With unprecedented investment into the development of Africa’s palm oil industry, governments in the region are trying to avoid past environmental mistakes made in Asia

As far as commodities go, palm oil is a bit of a wonder product. Thanks to its long shelf life and high resistance to rancidity, it is used in the production of myriad goods, from margarine and biscuits, to shampoos and sweets. As a crop, palm oil is also something of a bonanza: its yields are 5-10 times higher than other oil crops; it does not require much pesticide; and it is 15 percent cheaper than other vegetable oils.

For the time being, 80 percent of palm oil production comes from just two countries – Indonesia and Malaysia. Southeast Asia has dominated the palm oil trade since the 1970s and 80s, when large-scale production in the region expanded exponentially.

Success for these countries has, however, come at a price. There are now around 10m hectares producing palm oil in Southeast Asia and a report from environmental NGO Friends of the Earth found that nearly half of these plantations had been created on primary or secondary forest land. In Malaysia, the report concluded that as much as 87 percent of the deforestation that had taken place between 1985 and 2000 could be attributed to palm oil expansion. In turn, deforestation is responsible for about 20 percent of global greenhouse gas emissions; intrinsically linking the palm oil industry to global warming. The conversion of forest land to monoculture plantations also has an enormous impact on biodiversity: 80-100 percent of mammals, reptiles and birds are lost in the process.

This legacy of detrimental social and environmental consequences of developing the industry sets an ominous precedent for Africa, a region that may be on the verge of a renaissance in its palm oil industry.
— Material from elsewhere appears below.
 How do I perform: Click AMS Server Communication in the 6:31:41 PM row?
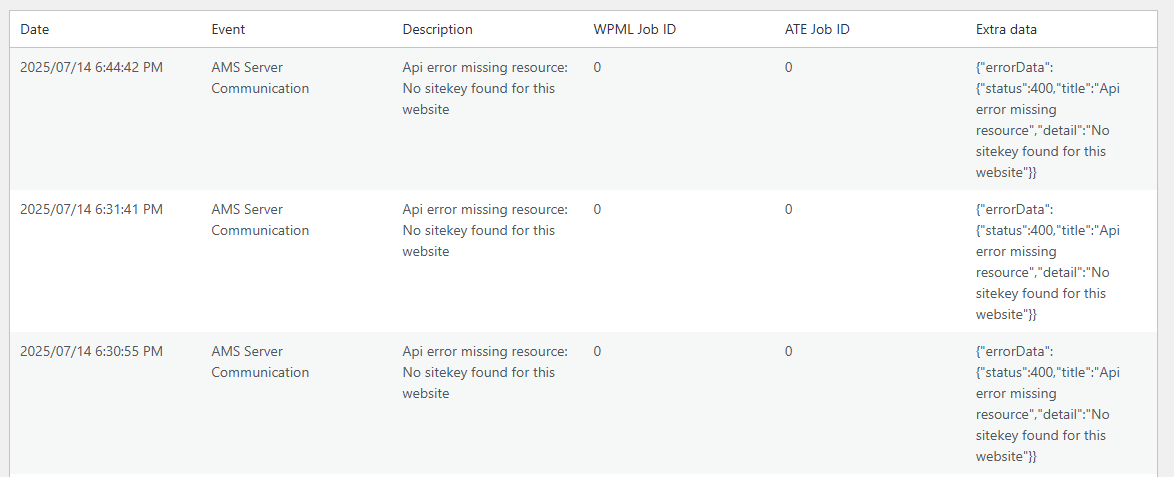(260, 220)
According to a recent study by financial services group Nomura, Southeast Asia’s dominance of palm oil is set to recede, with cultivatable land in Indonesia and Malaysia expected to run out by 2020 and 2022 respectively.

Palm oil producers have therefore started looking for land elsewhere. Africa is a logical destination: as the palm’s homeland, its climate is ideally suited, has abundant land available for development and enjoys a closer geographical proximity to European markets than Asia. Companies such as Singapore based agribusiness, Olam, estimate that they could halve transportation costs and benefit from a 3-4 percent duty advantage compared to imports from Asia.

Olam is one of a growing number of firms that have secured large-scale concessions on the continent. The speed at which these concessions have been granted has raised concerns about the potential impact of palm oil in Africa, despite widespread commitments to implementing sustainable practices as recommended by the Roundtable for Sustainable Palm Oil, an international alliance of palm oil stakeholders promoting sustainable practices. One of its key principles is the prohibition to convert primary forest or high conservation value areas into plantations.

Yet few countries in Africa have gone through land use planning and have extensive information on what exactly is on their land. “In most countries, the government doesn’t have the information it needs to give out concessions,” says Puvan Jegeraj Selvanathan, executive board member of the RSPO and chief sustainability officer of Sime Darby. “They’re literally drawing lines on a map.”